En effet, les chercheurs ont mis en évidence la résistance dans seulement sept parcelles. En Aquitaine, en Champagne et en Languedoc-Roussillon, les souches résistantes sont peu fréquentes (moins de 3 %). Elles le sont plus en Bourgogne (6 %) et surtout dans une parcelle du Gers (94 %). C'est également dans cette parcelle que les chercheurs ont découvert la résistance aux QoI (azoxystrobine, krésoxim méthyl, pyraclostrobine, trifloxystrobine). Là encore, elle est bien implantée, puisque l'Inra y a quantifié 31 % de souches résistantes.

Malgré cela, dans l'ensemble, la situation est loin d'être dramatique. Et, il convient de bien respecter les préconisations de la note nationale oïdium (voir notre « Guide phytos 2010 » page 31).

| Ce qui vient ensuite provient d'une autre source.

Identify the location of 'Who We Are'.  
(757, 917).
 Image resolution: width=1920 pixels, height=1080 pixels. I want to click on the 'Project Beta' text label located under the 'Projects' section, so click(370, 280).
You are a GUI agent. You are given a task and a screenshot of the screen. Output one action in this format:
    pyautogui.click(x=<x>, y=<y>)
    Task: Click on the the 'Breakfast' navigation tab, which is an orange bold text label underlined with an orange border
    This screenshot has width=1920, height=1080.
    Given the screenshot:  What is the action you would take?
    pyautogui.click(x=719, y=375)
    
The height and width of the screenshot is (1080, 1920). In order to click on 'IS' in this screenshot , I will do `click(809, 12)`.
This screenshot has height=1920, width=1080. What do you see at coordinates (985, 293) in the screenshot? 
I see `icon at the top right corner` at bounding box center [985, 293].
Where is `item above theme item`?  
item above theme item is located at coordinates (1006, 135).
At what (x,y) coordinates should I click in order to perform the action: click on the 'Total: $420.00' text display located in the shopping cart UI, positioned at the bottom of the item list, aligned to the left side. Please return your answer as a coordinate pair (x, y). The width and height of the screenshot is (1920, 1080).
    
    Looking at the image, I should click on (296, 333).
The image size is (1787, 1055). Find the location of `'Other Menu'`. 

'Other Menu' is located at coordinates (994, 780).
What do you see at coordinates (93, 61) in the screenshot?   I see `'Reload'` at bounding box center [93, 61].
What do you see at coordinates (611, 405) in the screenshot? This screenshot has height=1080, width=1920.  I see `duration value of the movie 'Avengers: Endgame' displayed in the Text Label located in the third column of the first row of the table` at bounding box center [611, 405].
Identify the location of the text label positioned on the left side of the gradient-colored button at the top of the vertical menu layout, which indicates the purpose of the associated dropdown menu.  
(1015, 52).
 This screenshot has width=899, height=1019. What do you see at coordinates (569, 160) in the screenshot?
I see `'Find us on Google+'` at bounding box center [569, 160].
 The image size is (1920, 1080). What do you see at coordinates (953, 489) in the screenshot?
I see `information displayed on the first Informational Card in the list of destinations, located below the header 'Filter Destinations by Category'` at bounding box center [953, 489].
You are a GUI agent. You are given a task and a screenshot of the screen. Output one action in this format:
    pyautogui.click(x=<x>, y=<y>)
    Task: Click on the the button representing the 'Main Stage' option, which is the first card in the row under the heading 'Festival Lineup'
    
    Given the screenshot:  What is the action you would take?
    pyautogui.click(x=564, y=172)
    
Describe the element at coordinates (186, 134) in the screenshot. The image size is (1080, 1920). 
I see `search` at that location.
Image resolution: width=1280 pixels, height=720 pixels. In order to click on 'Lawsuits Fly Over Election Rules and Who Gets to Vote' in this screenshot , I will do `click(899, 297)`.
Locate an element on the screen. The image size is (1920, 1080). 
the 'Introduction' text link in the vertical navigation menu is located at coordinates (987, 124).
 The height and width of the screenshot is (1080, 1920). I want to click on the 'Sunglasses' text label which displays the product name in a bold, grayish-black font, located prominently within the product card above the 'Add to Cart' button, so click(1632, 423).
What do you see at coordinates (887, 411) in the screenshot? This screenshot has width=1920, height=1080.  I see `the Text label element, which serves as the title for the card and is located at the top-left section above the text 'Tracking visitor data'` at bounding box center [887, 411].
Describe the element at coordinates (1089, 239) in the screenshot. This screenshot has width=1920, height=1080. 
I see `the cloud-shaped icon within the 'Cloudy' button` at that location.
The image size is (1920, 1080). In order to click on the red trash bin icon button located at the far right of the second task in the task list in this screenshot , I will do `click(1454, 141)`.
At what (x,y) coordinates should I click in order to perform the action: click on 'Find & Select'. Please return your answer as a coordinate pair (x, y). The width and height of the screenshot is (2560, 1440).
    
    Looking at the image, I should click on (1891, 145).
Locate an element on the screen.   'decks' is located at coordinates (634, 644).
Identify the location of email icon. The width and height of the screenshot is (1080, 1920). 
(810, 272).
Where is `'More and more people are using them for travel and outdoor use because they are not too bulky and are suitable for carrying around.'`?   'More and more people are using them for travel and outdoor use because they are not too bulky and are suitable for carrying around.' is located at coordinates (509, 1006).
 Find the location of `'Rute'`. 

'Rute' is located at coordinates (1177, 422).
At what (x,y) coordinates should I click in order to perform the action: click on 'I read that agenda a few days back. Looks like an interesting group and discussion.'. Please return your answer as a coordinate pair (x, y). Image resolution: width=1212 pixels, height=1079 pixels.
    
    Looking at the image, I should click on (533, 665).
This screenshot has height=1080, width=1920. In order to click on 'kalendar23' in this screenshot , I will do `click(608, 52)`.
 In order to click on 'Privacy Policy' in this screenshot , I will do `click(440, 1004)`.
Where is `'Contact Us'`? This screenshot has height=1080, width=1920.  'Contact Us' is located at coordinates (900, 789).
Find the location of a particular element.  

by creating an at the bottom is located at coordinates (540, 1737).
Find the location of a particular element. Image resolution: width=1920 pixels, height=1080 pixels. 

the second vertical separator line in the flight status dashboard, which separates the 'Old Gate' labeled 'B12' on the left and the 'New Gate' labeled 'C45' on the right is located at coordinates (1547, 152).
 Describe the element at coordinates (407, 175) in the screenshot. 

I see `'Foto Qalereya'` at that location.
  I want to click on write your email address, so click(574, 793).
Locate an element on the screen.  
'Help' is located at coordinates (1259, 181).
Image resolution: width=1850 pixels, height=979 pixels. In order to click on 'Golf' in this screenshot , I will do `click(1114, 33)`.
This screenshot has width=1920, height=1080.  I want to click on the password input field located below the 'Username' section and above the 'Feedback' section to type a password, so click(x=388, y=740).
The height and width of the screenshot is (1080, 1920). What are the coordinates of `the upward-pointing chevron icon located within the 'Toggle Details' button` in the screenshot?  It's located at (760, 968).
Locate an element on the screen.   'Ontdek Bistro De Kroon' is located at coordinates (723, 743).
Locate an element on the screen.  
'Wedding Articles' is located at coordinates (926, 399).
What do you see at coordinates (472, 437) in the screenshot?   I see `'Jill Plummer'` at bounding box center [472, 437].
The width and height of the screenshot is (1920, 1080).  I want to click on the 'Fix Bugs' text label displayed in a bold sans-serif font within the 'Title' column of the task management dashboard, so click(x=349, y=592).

BOTRYTIS : Situation inquiétante pour le fenhexamid

Jacques Grosman, l'expert vigne de la Protection des végétaux a fait le point sur les plans de surveillance de la PV et du CIVC, mis en place avec l'Inra. De 2004 à 2008, la résistance du botrytis aux imides cycliques et aux benzimidazoles est restée élevée, mais elle a diminué régulièrement. Celle aux anilinopyrimidines (mépanipyrim et pyriméthanil) a fluctué d'une année à l'autre, mais s'est maintenue à un niveau bas.

Les souches multirésistantes sont restées à un niveau élevé surtout en Champagne, et dans une moindre mesure en Bourgogne. « Mais pour l'instant il n'y a pas de répercussion sur l'efficacité des produits », tempère Jacques Grosman.

En 2007, le plan de surveillance du CIVC a détecté la résistance aux carboxamides (boscalid). En 2008, il l'a détectée dans huit échantillons. Mais ce qui inquiète le plus les experts, c'est la progression de la résistance aux hydroxyanilides (fenhexamid) en Champagne, Bourgogne, Beaujolais et surtout dans le Val de Loire. En 2008, dans cette dernière région plus de 80 % des parcelles étaient touchées avec une fréquence moyenne de 30 % de souches résistantes. Mais a priori, cela n'a pas affecté l'efficacité des produits. Enfin, les plans de surveillance n'ont pas mis en évidence de résistance aux phénylpyrroles (fludioxonil) et aux pyridinamines (fluazinam).

Gestion de la résistance du ray-grass au glyphosate

Les membres du groupe AFPP-Columa Vigne ont rédigé une note pratique d'utilisation des herbicides sur ray-grass au vignoble. Elle s'adresse aux personnes concernées par la résistance au glyphosate, qu'elle soit avérée ou suspectée. Voici ce qu'elle préconise.

Abandonnez le glyphosate la première année. A la place, appliquez les programmes suivants :

en postlevée, soit un programme à base de Stratos ultra à 2 l/ha, soit un Katana à 0,2 kg/ha associé à un adjuvant, soit un Kerb flo à 1,875 l uniquement en application d'automne,

en prélevée, soit un programme à base de Stratos ultra 2 l/ha puis Pledge à 1,2 kg/ha en application successive, soit un programme à base de Stratos ultra 2 l/ha + Katana à 0,2 kg/ha. Les années suivantes, alternez les matières actives et appliquez les produits uniquement au printemps, de mars à juin. Enfin, la note conseille d'attendre qu'il n'y ait plus de ray-grass dans la parcelle pour refaire des désherbages au glyphosate.